• DATASET CONTENT
Segment Open

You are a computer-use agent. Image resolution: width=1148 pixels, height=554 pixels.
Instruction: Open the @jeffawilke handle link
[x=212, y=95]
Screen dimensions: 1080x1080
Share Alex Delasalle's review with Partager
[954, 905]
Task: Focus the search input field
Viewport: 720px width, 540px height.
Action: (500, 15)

Segment Closed
Segment Open

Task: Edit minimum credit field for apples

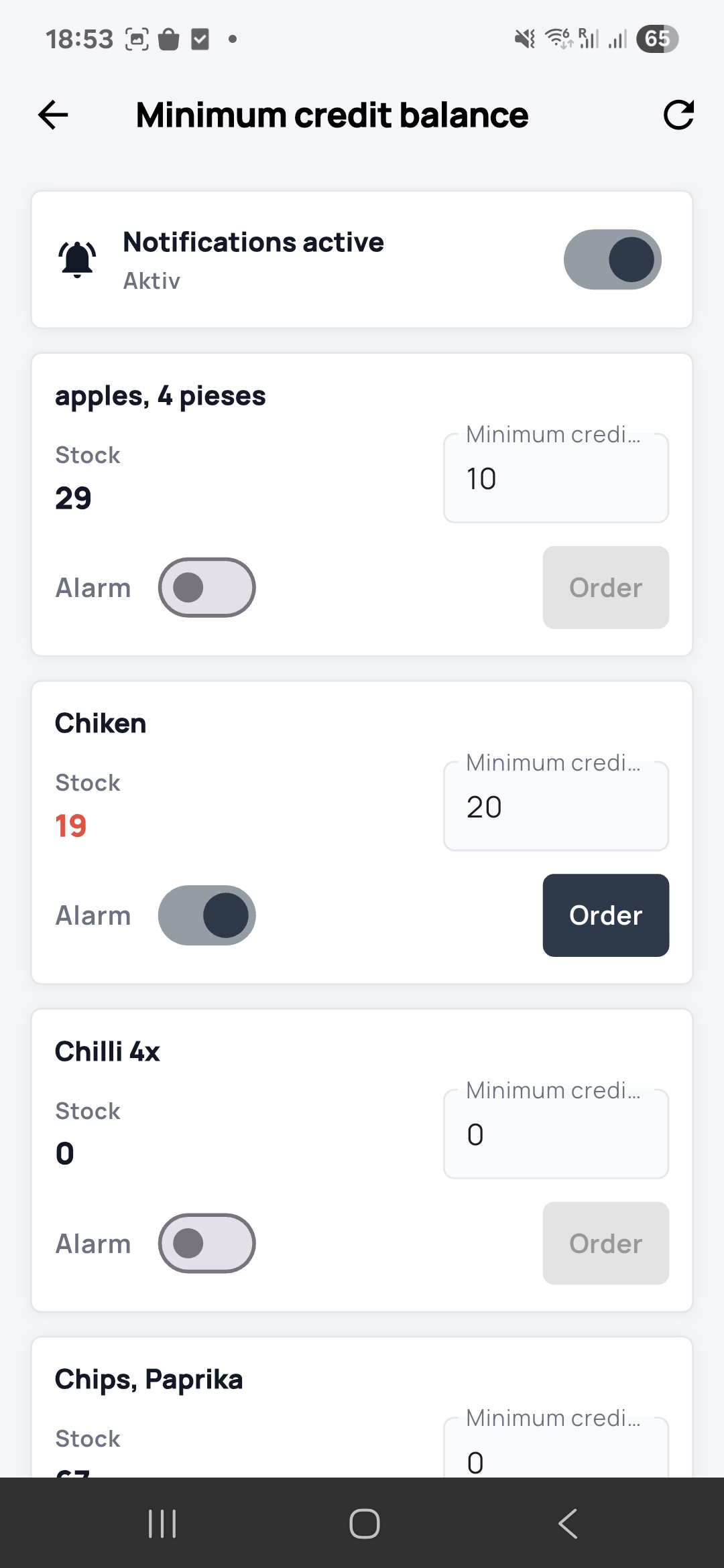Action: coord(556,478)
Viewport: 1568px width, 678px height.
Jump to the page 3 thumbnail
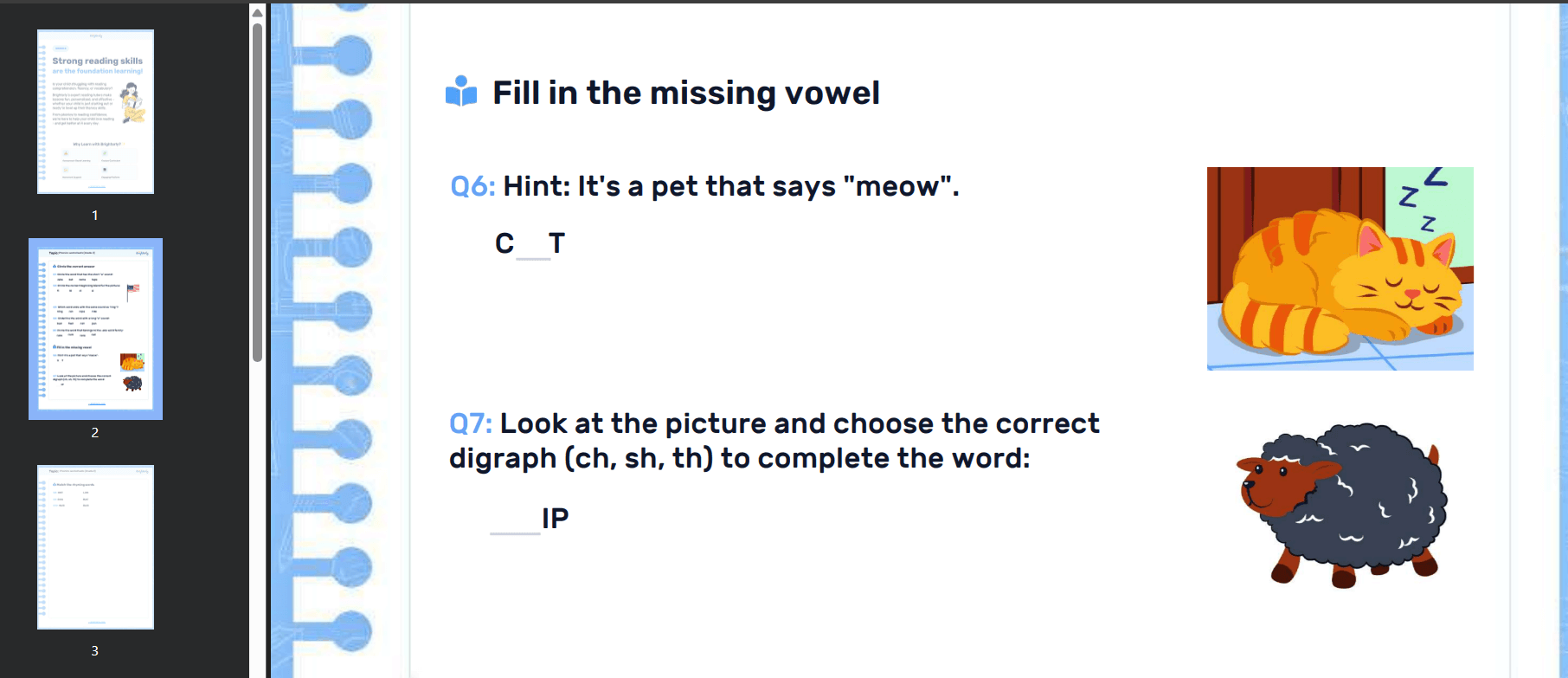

Segment Closed

• TASK DETAILS
Copy, exactly and only, the lines above that begin with the one containing "Viewport: 1568px width, 678px height." and finish with the one containing "Jump to the page 3 thumbnail".

• EXPECTED ANSWER
Viewport: 1568px width, 678px height.
Jump to the page 3 thumbnail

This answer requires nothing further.